- Spouse: Kenneth Winston

Academic background
- Education: B.A., School of Foreign Service Harvard University Graduate School of Education
- Thesis: The Effects of Structure: A Study of First Grade Children in Open and Traditional Classrooms (1972)

Academic work
- Institutions: John F. Kennedy School of Government

= Mary Jo Bane =

American political scientist

Mary Jo Bane is an American political scientist who focuses on children and welfare. She is currently the Thornton Bradshaw Professor at Harvard Kennedy School, and formerly the Malcolm Wiener Professor of Social Policy and Director of the Malcolm Wiener Center for Social Policy.
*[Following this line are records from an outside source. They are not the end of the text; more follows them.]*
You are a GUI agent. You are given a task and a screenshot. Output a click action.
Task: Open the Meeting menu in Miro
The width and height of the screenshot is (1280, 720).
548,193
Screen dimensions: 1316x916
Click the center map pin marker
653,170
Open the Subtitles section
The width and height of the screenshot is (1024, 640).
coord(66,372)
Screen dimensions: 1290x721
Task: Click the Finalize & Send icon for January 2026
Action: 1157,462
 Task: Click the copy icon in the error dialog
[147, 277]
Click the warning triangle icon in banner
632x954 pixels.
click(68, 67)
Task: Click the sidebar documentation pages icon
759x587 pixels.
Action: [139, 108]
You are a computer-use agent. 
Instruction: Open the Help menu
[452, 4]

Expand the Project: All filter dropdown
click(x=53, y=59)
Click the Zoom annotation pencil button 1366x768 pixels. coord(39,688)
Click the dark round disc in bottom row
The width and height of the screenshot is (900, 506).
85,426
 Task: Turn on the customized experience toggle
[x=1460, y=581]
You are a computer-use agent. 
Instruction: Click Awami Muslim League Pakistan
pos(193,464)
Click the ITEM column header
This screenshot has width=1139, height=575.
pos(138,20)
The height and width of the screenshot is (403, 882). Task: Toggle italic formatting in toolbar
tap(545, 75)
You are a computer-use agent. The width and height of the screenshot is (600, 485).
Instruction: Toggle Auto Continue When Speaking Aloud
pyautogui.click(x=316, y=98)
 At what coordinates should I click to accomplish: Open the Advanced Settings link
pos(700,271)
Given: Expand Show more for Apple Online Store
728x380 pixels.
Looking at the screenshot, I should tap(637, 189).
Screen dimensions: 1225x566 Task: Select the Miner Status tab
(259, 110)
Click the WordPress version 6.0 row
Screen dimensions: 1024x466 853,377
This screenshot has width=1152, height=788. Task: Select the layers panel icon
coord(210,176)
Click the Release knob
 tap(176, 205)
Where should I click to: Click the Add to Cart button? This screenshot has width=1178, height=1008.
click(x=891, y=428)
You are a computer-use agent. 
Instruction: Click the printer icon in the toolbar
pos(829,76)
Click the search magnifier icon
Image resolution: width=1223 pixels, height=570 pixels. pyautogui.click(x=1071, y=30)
==Early life and education==
Bane was born into a Catholic family. While attending Georgetown University, she campaigned for Senator John F. Kennedy's presidential election. She became inspired by his foreign affairs platform and joined the Peace Corps, where she taught schoolchildren in Liberia.

==Career==
Bane joined the faculty at the John F. Kennedy School of Government in 1981, where she would become the first woman to gain tenure at the Kennedy School. From 1987 until 1992, Bane served as director of the Malcolm Wiener Center for Social Policy. The next year, Bane worked as commissioner of the New York State Department of Social Services and an assistant secretary for children and families at the U.S. Department of Health and Human Services until 1996. A few years later, Bane was elected a 2003 American Academy of Political and Social Science Fellow.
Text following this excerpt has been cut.